At age 34, Jacobs performs 40 to 50 concerts a year while serving as chair in the organ department at the Julliard School of Music.

"He's a marvel," Rubenstein said. "He's just amazing in that at his age he can perform as well and as much."

The program for Sunday's performance opens with Fantasia for Organ by John Weaver and continues with Prelude in F Minor by Nadia Boulanger, Gigue Fogue in G Major BWV577 by Bach and Sonata in F Minor, Op. 65, No. 1 by Felix Mendelssohn. After an intermission, the second half of the show will feature Maurice Durufle's Suite, Op. 5.

"And then the audience will probably want 20 or so encores," Rubenstein said.

Rubenstein is looking forward to the performance. "You can never put enough Bach in an organ show to please me."

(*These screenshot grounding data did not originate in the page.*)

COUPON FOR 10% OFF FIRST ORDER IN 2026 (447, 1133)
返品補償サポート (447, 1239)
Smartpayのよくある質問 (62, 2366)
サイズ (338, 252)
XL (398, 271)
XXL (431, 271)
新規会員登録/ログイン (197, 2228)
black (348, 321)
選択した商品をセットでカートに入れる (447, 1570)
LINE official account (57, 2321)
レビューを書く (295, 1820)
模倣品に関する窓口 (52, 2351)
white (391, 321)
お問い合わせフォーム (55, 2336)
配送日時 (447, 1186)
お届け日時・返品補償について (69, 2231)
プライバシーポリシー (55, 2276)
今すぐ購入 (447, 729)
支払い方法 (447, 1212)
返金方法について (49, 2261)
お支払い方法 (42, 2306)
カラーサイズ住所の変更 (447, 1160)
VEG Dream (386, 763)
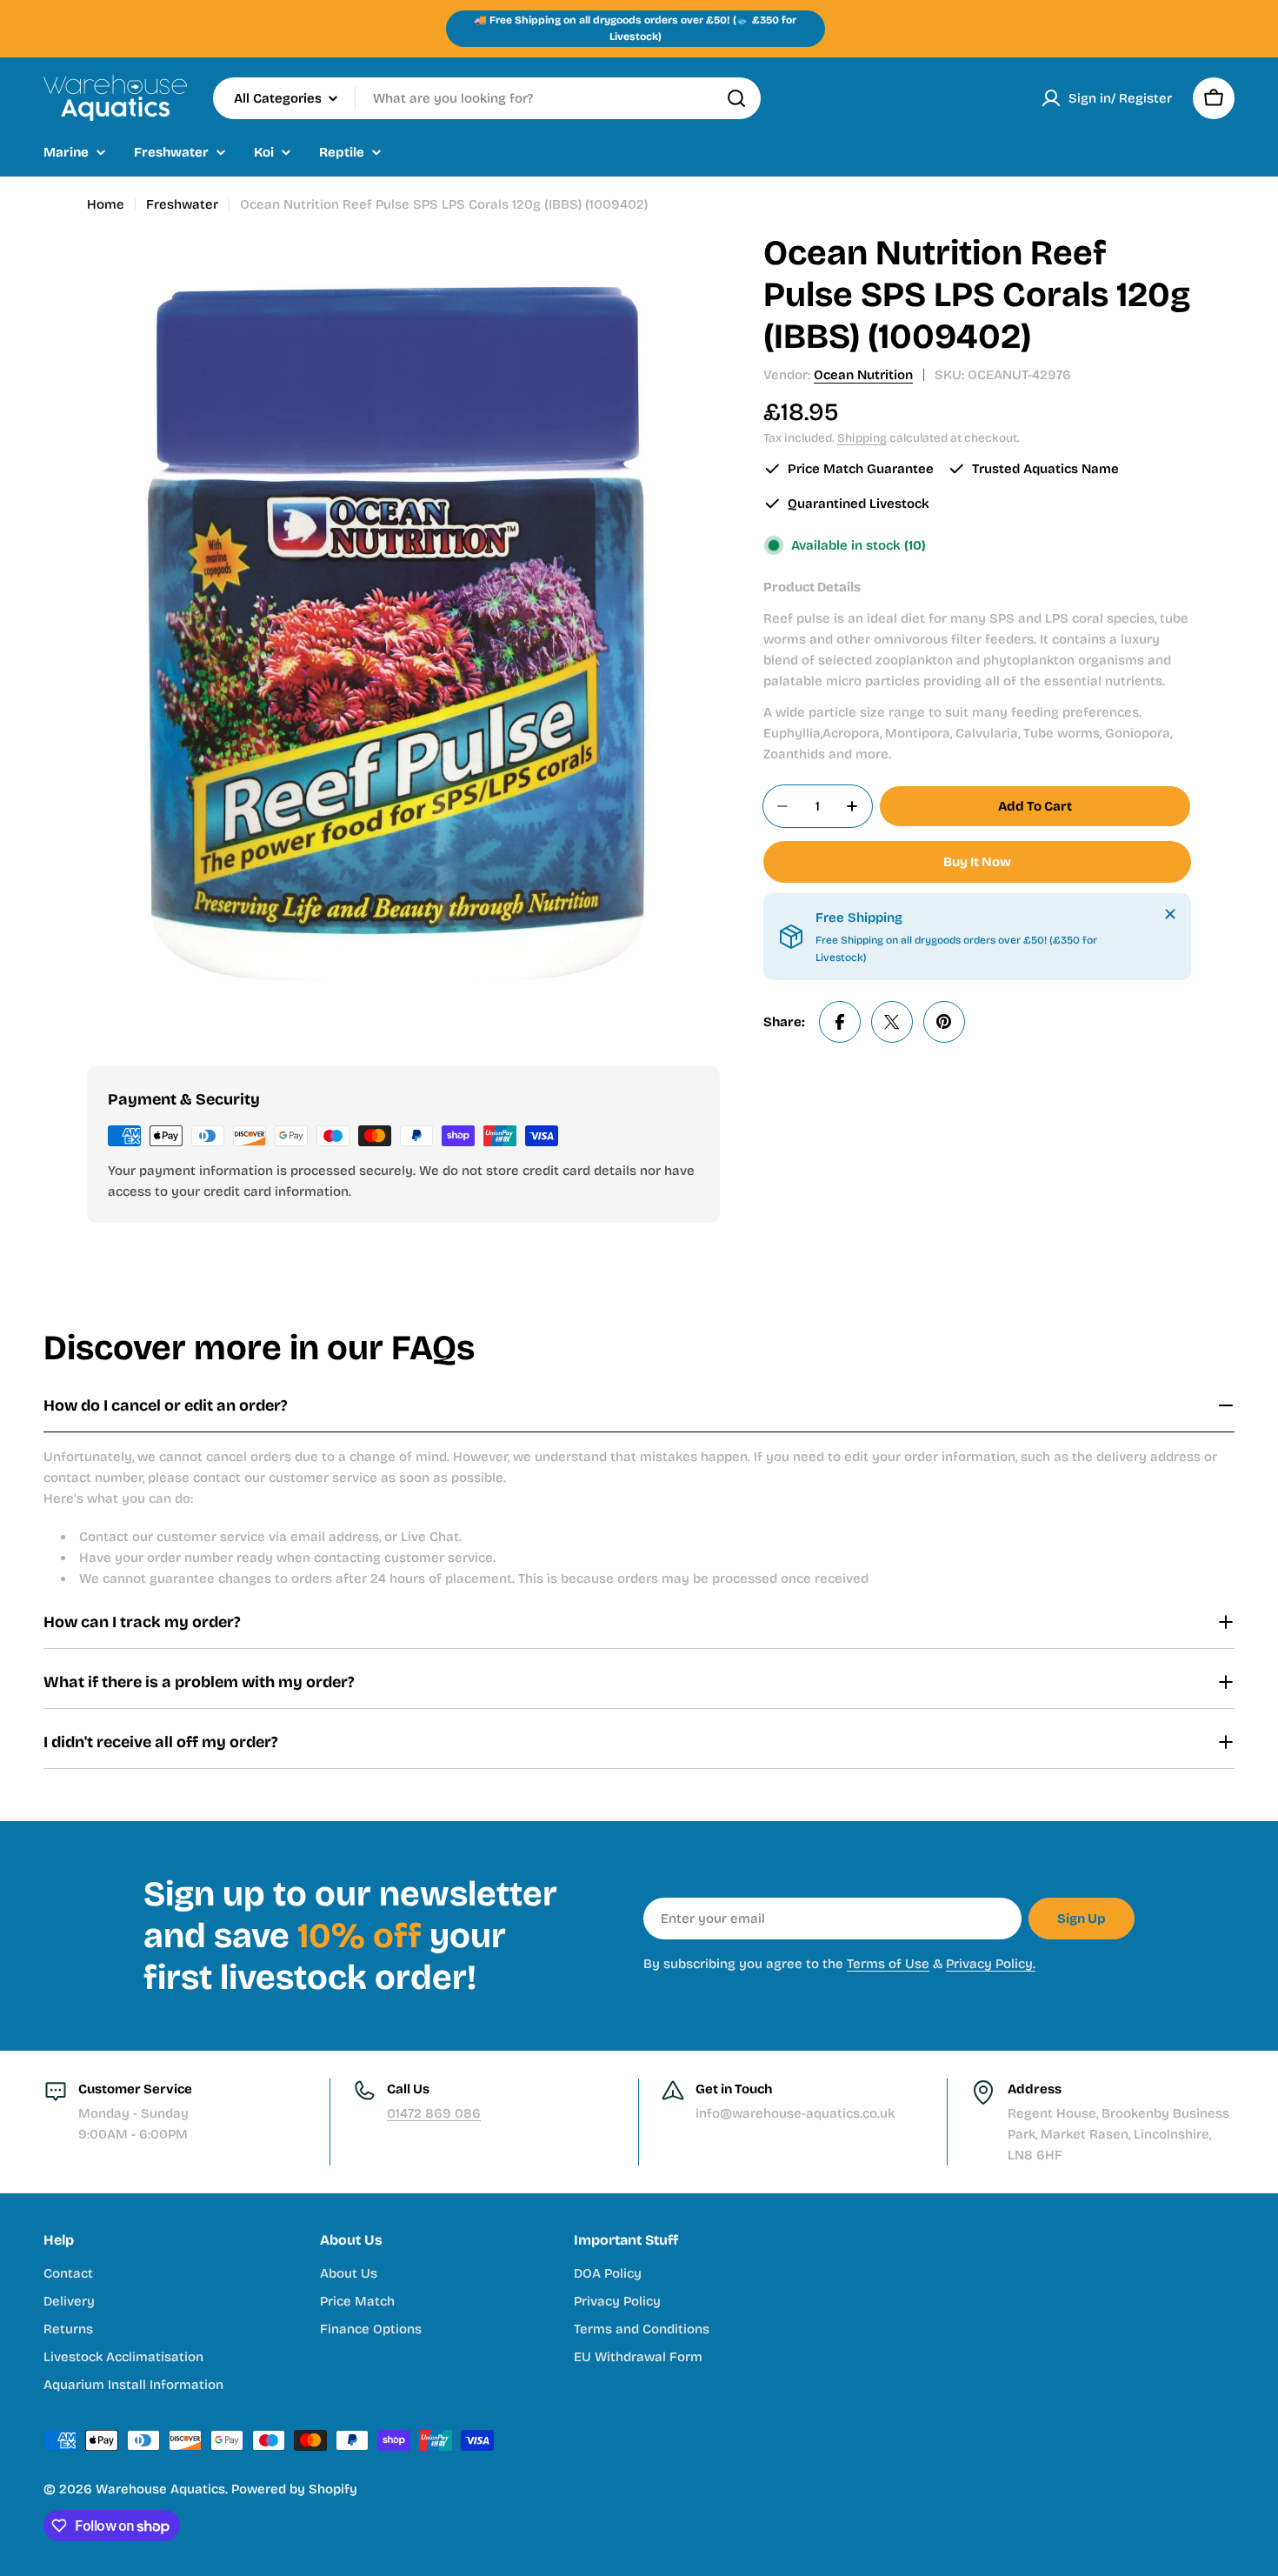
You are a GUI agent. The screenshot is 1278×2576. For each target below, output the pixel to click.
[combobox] (487, 98)
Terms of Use (888, 1964)
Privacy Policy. (990, 1964)
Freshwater (182, 204)
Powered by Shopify (294, 2489)
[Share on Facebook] (840, 1022)
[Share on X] (892, 1022)
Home (105, 204)
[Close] (1170, 914)
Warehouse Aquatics (160, 2489)
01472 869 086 (434, 2113)
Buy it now (977, 862)
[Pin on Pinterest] (944, 1022)
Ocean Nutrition (863, 375)
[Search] (736, 98)
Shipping (862, 437)
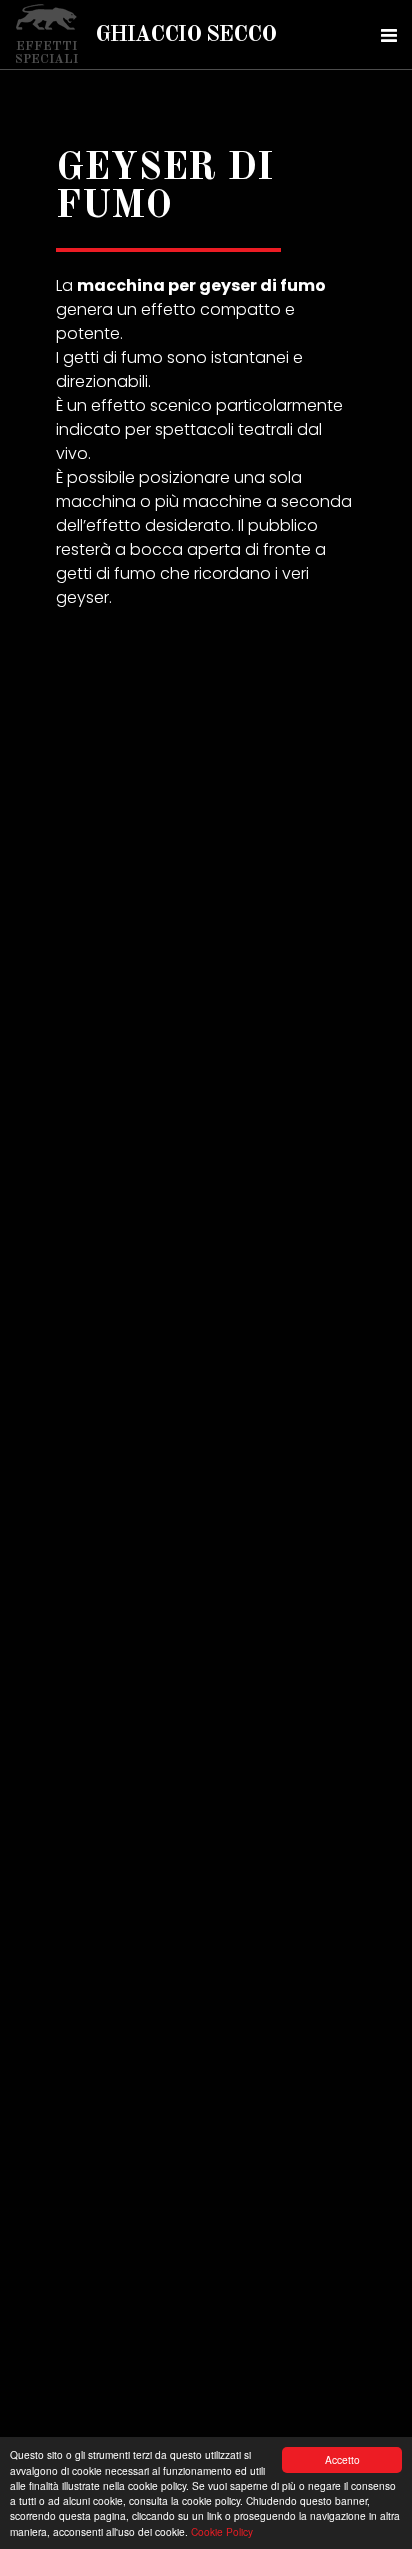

An organ major in college, Rubenstein said the piece that makes up the second half of the show is really challenging for musicians. "I don't know how he plays it," she said. "I think the audience will be really interested in it. It's so atmospheric I think they'll eat it up."

The appeal of organ music is clear to Rubenstein and Morris.

"The organ has such a wide range of sounds and volumes and pitches," Morris said.

"It gives you a feeling of such power," Rubenstein said. "It offers so much variety and there's so much history to delve into. It's a really rewarding instrument to play."

The Cresendo Concert Series will end its 2010-11 season on May 22 with a performance by Michael Barta, violin, and Arthur Houle, organ.